Pieczone pierogi ruskie z miętą i groszkiem
Niewiele jest dań, które chętnie powtarzam i gotuję więcej niż jeden raz. I to wcale nie znaczy, że czegoś im brakuje. Oczywiście mam swoją listę topowych potraw, zależnie od okazji czy poru roku chętnie je przywołuję na nowo. Jednak zdecydowanie częściej eksperymentuję i wciąż poszukuję nowych form i smaków, trzymając się przy tym klasycznych metod. Są oczywiście smaczki przywołujące nam wspomnienia, szczególnie te z dzieciństwa. Przyjemnie łaskoczą nasze podniebienie i można się bawić odtwarzając je za każdym razem trochę inaczej.

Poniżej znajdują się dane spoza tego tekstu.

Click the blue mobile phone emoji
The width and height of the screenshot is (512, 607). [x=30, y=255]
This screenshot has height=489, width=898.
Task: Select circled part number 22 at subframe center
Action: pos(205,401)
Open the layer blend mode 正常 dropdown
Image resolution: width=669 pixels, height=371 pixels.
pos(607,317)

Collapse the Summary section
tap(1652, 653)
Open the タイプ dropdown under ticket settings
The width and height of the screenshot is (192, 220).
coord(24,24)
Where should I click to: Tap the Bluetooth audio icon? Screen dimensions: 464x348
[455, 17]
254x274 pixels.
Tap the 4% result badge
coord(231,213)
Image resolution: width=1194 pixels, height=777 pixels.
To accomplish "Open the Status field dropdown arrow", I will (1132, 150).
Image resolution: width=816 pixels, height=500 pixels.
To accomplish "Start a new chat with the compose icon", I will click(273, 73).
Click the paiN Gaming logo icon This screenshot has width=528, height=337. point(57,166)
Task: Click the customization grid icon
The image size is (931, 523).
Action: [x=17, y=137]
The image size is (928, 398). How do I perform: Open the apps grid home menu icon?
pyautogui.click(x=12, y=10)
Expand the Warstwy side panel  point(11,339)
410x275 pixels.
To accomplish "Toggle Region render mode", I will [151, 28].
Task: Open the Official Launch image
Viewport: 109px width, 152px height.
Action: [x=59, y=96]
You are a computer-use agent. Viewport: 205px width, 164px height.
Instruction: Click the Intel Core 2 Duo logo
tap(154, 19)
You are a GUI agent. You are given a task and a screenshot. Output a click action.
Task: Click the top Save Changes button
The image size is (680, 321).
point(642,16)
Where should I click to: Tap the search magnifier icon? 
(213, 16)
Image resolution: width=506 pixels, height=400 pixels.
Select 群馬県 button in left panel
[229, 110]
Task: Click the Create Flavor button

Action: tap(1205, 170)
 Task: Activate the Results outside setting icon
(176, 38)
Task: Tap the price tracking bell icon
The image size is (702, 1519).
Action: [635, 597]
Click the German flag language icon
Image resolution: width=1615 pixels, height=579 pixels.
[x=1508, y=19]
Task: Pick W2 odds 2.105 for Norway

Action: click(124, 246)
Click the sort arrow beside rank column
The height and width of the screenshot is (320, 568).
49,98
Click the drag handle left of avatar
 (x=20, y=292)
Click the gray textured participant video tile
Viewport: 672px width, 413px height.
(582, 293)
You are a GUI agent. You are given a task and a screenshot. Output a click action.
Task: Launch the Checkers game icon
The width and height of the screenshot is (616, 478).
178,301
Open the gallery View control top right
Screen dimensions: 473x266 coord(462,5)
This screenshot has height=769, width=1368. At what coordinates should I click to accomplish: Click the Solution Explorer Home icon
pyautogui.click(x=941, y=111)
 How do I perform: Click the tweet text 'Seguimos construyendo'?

Tak mam z farszem do pierogów ruskich, raz na kilka miesięcy bierze mnie na nie ochota. Niekoniecznie zawsze kończy się to pierogami, co prawda tęsknię za wielogodzinnym lepieniem i planuję znaleźć na to czas w październiku, bo przez całe lato się nie udało (wybaczcie jagody!). Ale połączenie ziemniaków, twarogu i cebuli sprawdza się pięknie w znacznie bardziej zaskakujących daniach. Na blogu był już sernik ruski z wędzonym łososiem, kotlety ruskie z wędzonym twarogiem oraz tarta. Tym razem powrót do klasyki, bo ulepiłam pierogi, ale postawiłam na wersję pieczoną, czyli kruche ciasto.
Pomijając fakt, że ciasto warto schłodzić przed lepieniem, robi się je znacznie szybciej niż klasyczne pierogi. Kuchnia nie jest aż tak brudna, a pierogi są większe i nie kusi Cię ulepienie 200 sztuk za jednym razem. Akcja przebiega bardzo szybko.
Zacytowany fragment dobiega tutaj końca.